One of the issues we hear about relatively often at Seeking Integrity, and in webinars and drop-in discussion groups on our affiliated Sex and Relationship Healing website, is that one partner thinks that their behavior is fine, while the other partner views it as cheating. Consider the following examples:

  • Is interacting with an ex on Facebook a form of cheating?
  • Is viewing porn a form of cheating?
  • If you have a hookup app on your phone, are you cheating, even if you never use the app?
  • Is webcamming with a total stranger who lives half a world away a form of cheating?
  • Does flirting with a waitress or waiter count as cheating?

To help clarify, my colleague Dr. Rob Weiss provides the following definition of cheating in his book, Out of the Doghouse:

Infidelity (cheating) is the breaking of trust that occurs when you keep intimate, meaningful secrets from your primary romantic partner.

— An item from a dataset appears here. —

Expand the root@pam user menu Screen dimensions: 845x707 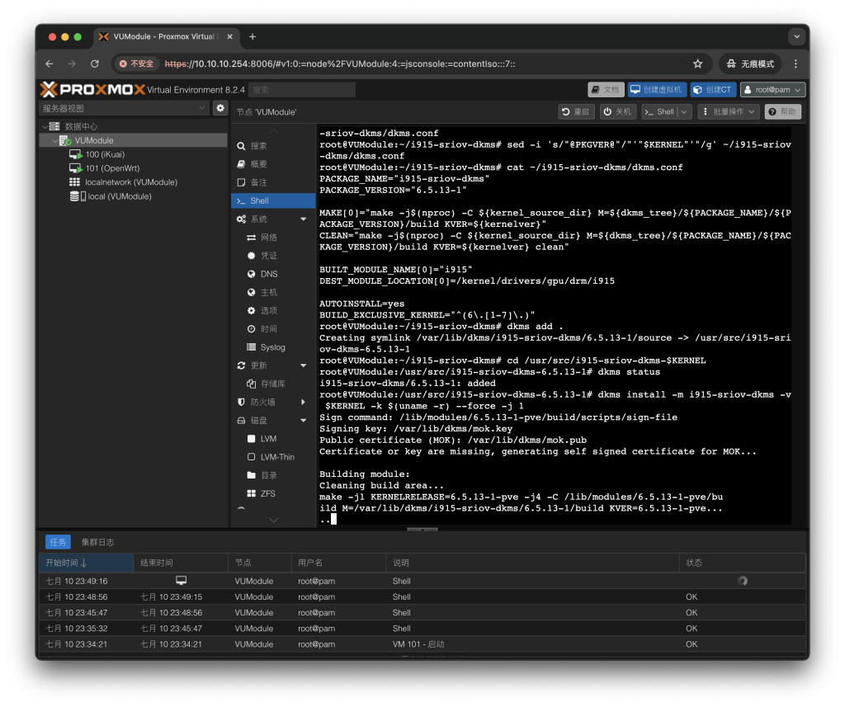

Please notice that this definition of cheating does not talk specifically about affairs, porn, strip clubs, hookup apps, or any other specific sexual or romantic act. Instead, it focuses on what matters most to a betrayed partner – the loss of relationship trust. For betrayed partners, it’s not any specific sexual or romantic act that causes the most pain. Instead, it’s the lying, the secret-keeping, the lies of omission, the manipulation, and the fact that they can no longer trust a single word their partner says or does.

This is true regardless of whether the betrayal took place online or in the real world. When it comes to the negative effects of one partner being romantic or sexual outside a supposedly monogamous relationship, tech-based and in-person behaviors are no different. The lying, the emotional distancing, and the pain of learning about the betrayal all feel exactly the same to the betrayed partner.

This is one of the reasons we like Dr. Rob’s definition of infidelity at Seeking Integrity: It encompasses both online and real-world romantic and sexual behavior, as well as sexual and romantic activities that stop short of sexual penetration – everything from looking at porn to kissing to something as simple as flirting.

Better yet, the definition is flexible depending on the couple. It lets each couple define their own version of sexual fidelity based on honest discussions and mutual decision making. This means that no sexual act or activity is inherently “bad” on its own. The mutually agreed upon relationship contract defines the meaning behind an action and these actions are all in the light. Open relationships, fetishes, use of pornography, etc., are part of some relationship dynamics, and there is no shame in this unless it violates what the couple has discussed and approved. These conversations are imperative for each couple to have a concrete understanding of their boundaries, intimacy, and consent. Infidelity is heartbreaking, painful, and destructive to any trusting bond. Healthy conversations build the intimate bond and remove the gray areas to promote long-term trust and connection.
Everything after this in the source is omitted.